Kralinski: All of the firms are thinking, or on the way of thinking, of expanding their facilities. And I think Europe is thinking more about being sovereign when it comes to producing chips. We have about one third of the European production of chips here in Dresden, which is quite a lot, but on a worldwide scale, it’s not too much. And it can be more.
Sharyl (on-camera): Here in Europe and in the U.S., the goal is to reduce longstanding dependence on companies in Asia to avoid a repeat of the critical chip shortage after the Covid shutdowns. It’s impacting sales of everything from cars to iPhones and Mac computers.
It’s America that invented semiconductors. Today they’re used in cars and thousands of electronics we use every day. But the U.S. produces just 10% of the world’s chips. Europe accounts for another 10%, mostly made here in Silicon Saxony.
Taiwan makes two-thirds of the global supply. With current tensions between Taiwan and China, which controls the island chain, the chipmaking imbalance poses national defense concerns.
The U.S. CHIPS Act, passed in August, aims to address concerns with $280 billion taxpayer dollars to pump up computer chip production and high-tech research. Europe is working on its own CHIPS Act, and governments around the globe are spending billions on similar efforts.
At a stop in Berlin, we spoke to Monika Lischke, with top chipmaker Intel.
Sharyl: Is this the biggest single initiative Intel’s had?
Monika Lischke: Yeah.
She tells me that Intel is spending $20 billion to build a mega-factory here in Germany. It’s making a similar investment in Ohio — its first new manufacturing site in 40 years — and expanding sites in Ireland, Oregon, New Mexico, and Arizona.
Sharyl: Would you say that there’s been an over-reliance — in terms of what was wise economically — an over-reliance on chips made in Asia?
Lischke: Well, we’ve seen, unbalance in global supply chain.
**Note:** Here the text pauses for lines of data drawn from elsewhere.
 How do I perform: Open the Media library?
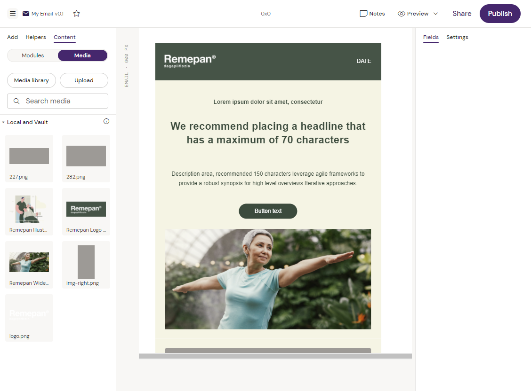pyautogui.click(x=32, y=80)
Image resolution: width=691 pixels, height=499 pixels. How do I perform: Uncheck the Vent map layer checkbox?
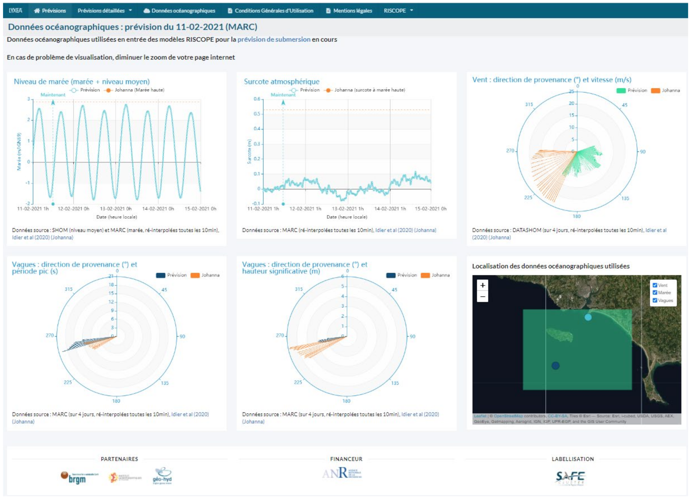pyautogui.click(x=655, y=285)
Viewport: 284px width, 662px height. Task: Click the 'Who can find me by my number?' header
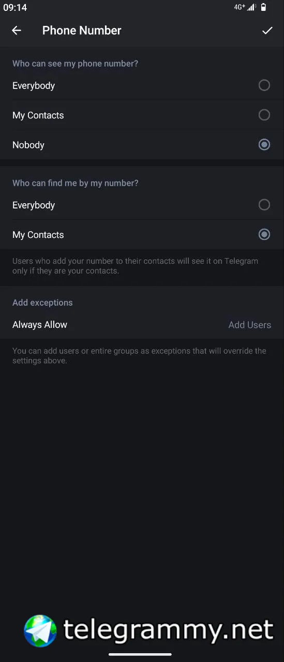(x=75, y=183)
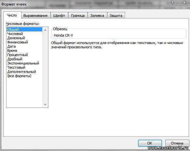Click the Отмена button

tap(177, 143)
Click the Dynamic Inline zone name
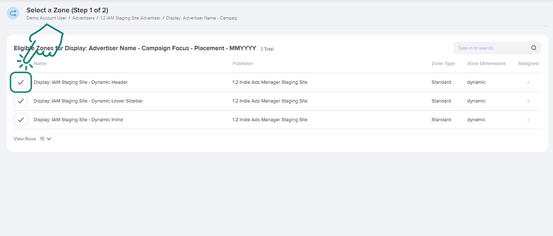Image resolution: width=553 pixels, height=236 pixels. (x=78, y=120)
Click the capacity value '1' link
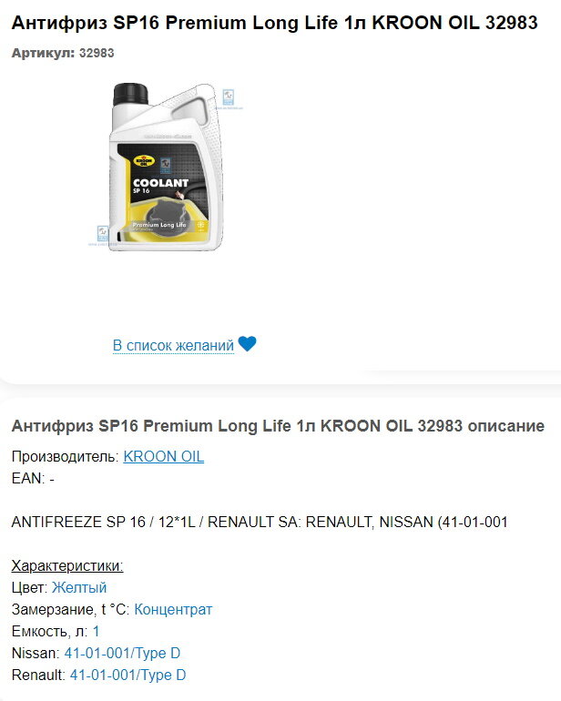561x701 pixels. [x=96, y=631]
So, currently, it’s like 80% is being produced in Asia, and 20% it’s like a split between United States and the European Union. So it’s 80/20. So our long-term goal within the industry is to kind of come to 50/50. So 50% Asia and 50% then between the United States and the European Union.
Our final stop is a drive south from Berlin to Dresden where another company, Global Foundries, is playing a big part in the new chip drive. Executive Jens Drews shows us the company’s expansive Saxony factory — Europe’s biggest.
It includes clean room floor space of more than 560,000 square feet. Here, they make chips for electronics like the Amazon Echo, Apple watches, and smartphones.
During Covid, Global Foundries ramped up rather than shut down, and announced expansion of its Saxony site and U.S. operations.
Sharyl: In the United States there’s talk about over-reliance on Asian producers when it comes to computer chips.
Jens Drews: Well, it’s the case worldwide. And so, in Europe and in the U.S., discussion began: “What happens if we are vulnerable because the supply chains no longer work?” And I think the chip shortage was not politically inspired. It just happened because demand and supply were out of whack. But now the realization is that we should not be completely dependent on two or three countries in pretty volatile region.
Whether it’s here in Saxony or in the U.S., more companies and governments than ever are turning up the dial on production. In the end, even with the new infusion of billions of dollars— it will take years to shift the global chipmaking balance. But supporters say at least the switch has been flipped on.
Sharyl: Do you think this whole landscape is changing now in a way we haven’t seen in many years?
Drews: It’s on the way to correct basically neglect of this industry for many decades in the U.S. and in Europe. And there’s now a new sense of realism, a new sense of urgency. The whole healthcare relies on electronics. Car safety has made tremendous progress with the help of microchips. Our ability to communicate virtually for free, to send pictures, send messages, to stay connected with people around the globe — that is all due to microelectronics. And we haven’t seen the end yet.
Sharyl (on-camera): By the way, Silicon Valley and Silicon Saxony are so-called because silicon is the material most commonly used in chips. It’s considered an ideal and inexpensive semiconductor of electricity.